Attorney, Agent or Firm: Curtis, Morris & Safford
Claims
What is claimed is:
1. A process for the production of high-pressure oxygen gas by distilling
air in an air distillation column, wherein nitrogen withdrawn from the
column is compressed and heated to an oxygen heating pressure by a cycle
compressor, said process comprising the steps of withdrawing oxygen in
liquid form from the distillation apparatus, pumping the withdrawn oxygen
to a high production pressure, and heating the oxygen at said high
production pressure in a single heat transfer stage by heat exchange only
with said nitrogen compressed to said oxygen heating pressure by said
cycle compressor.
2. A process according to claim 1, wherein part of the nitrogen withdrawn
from the column is compressed by said cycle compressor to a high cycle
pressure, and part of the nitrogen withdrawn from the column is compressed
to a high oxygen heating pressure that is different from said high cycle
pressure.
3. A process according to claim 1 wherein said cycle compressor supplies
process nitrogen at another pressure no higher than said high oxygen
heating pressure.
4. A process for the production of high-pressure oxygen gas by distilling
air in an air distillation column which includes a double distillation
column comprising a medium-pressure column and a low-pressure column;
wherein nitrogen withdrawn from the column is compressed by a cycle
compressor, said process comprising the steps of withdrawing oxygen in
liquid form from the distillation apparatus, pumping the withdrawn oxygen
to a high production pressure, heating the oxygen at said high production
pressure by heat exchange only with said nitrogen compressed to an oxygen
heating pressure by said cycle compressor, withdrawing nitrogen gas from
said medium pressure column, cooling the nitrogen that has been
heat-exchanged with said high production pressure oxygen by further heat
exchange with said nitrogen gas withdrawn from the medium-pressure column,
reducing said cooled nitrogen to said medium pressure to produce two-phase
nitrogen, and feeding liquid nitrogen to said medium-pressure column.

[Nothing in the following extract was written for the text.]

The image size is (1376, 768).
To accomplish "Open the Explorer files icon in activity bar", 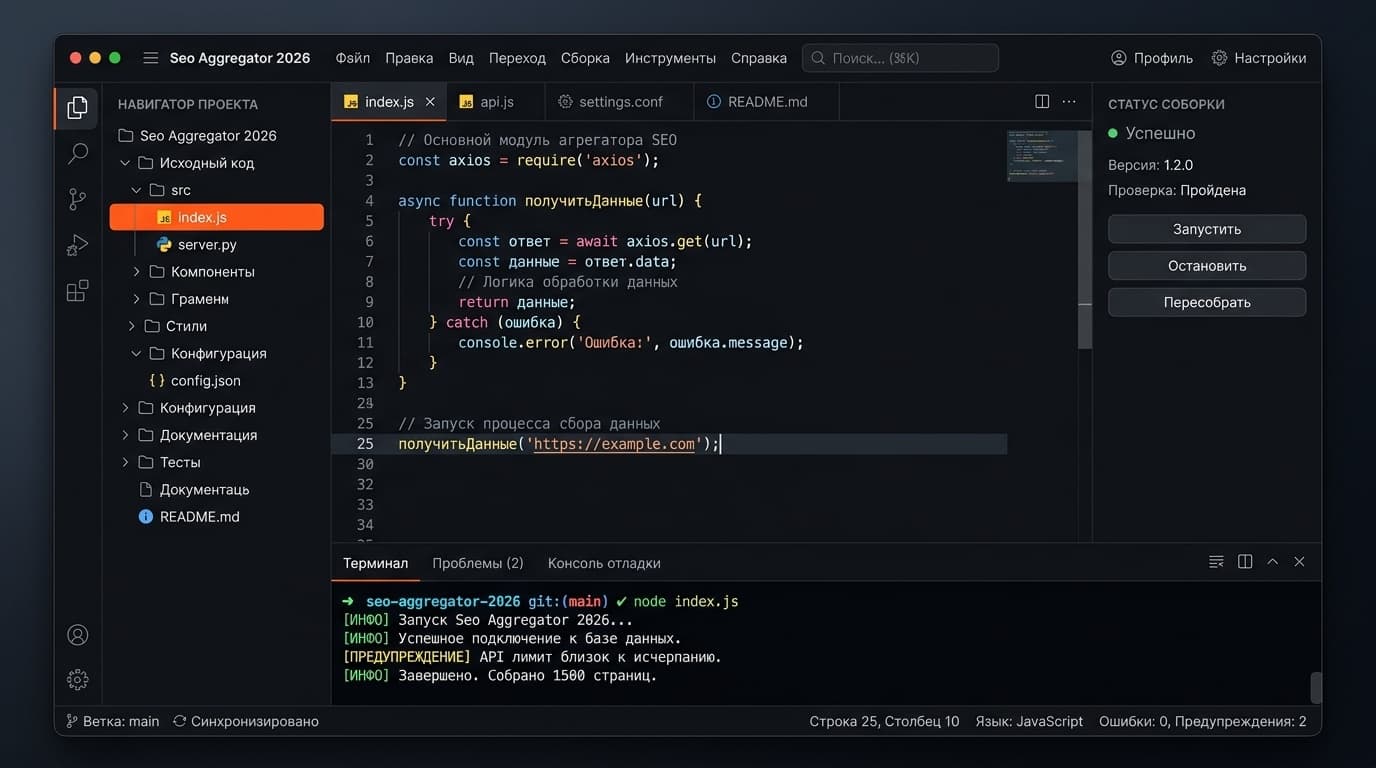I will tap(77, 108).
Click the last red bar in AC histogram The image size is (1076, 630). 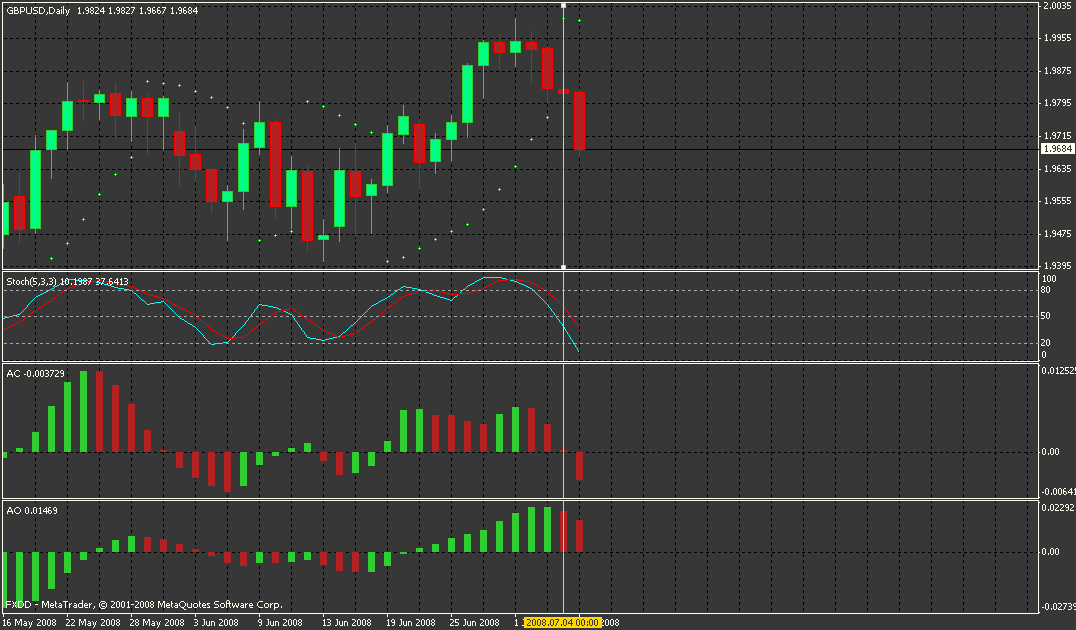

5. A process according to claim 4, further comprising the step of reducing
to an intermediate pressure, that is greater than said medium pressure,
the pressure of the nitrogen gas that has cooled by heat exchange with
said high production pressure oxygen before the cooled nitrogen gas is
heat exchanged with said withdrawn nitrogen gas.
6. An installation for the production of high-pressure oxygen gas by air
distillation having an air distillation column, a first heat exchanger
incapable of withstanding a given high pressure and having a cycle
compressor for compressing nitrogen withdrawn from the distillation column
to an oxygen heating pressure at least equal to said given high pressure,
said installation including a pump for bringing liquid oxygen withdrawn
from the distillation column to a high pressure at least equal to said
given high pressure, a second heat exchanger capable of withstanding said
given high pressure for heat-exchanging said liquid oxygen at said high
pressure with said nitrogen compressed by the cycle compressor to said
oxygen heating pressure and means for coupling said liquid oxygen at said
high pressure from said pump to said second heat exchanger only.
7. The installation according to claim 6 wherein the cycle compressor has a
separate stage for compressing nitrogen to said oxygen heating pressure
that is different from the high pressure of the refrigeration cycle.
8. The installation according to claim 7 wherein the cycle compressor
includes an outlet connected to a pipe to supply nitrogen at a high
pressure that does not exceed said oxygen heating pressure.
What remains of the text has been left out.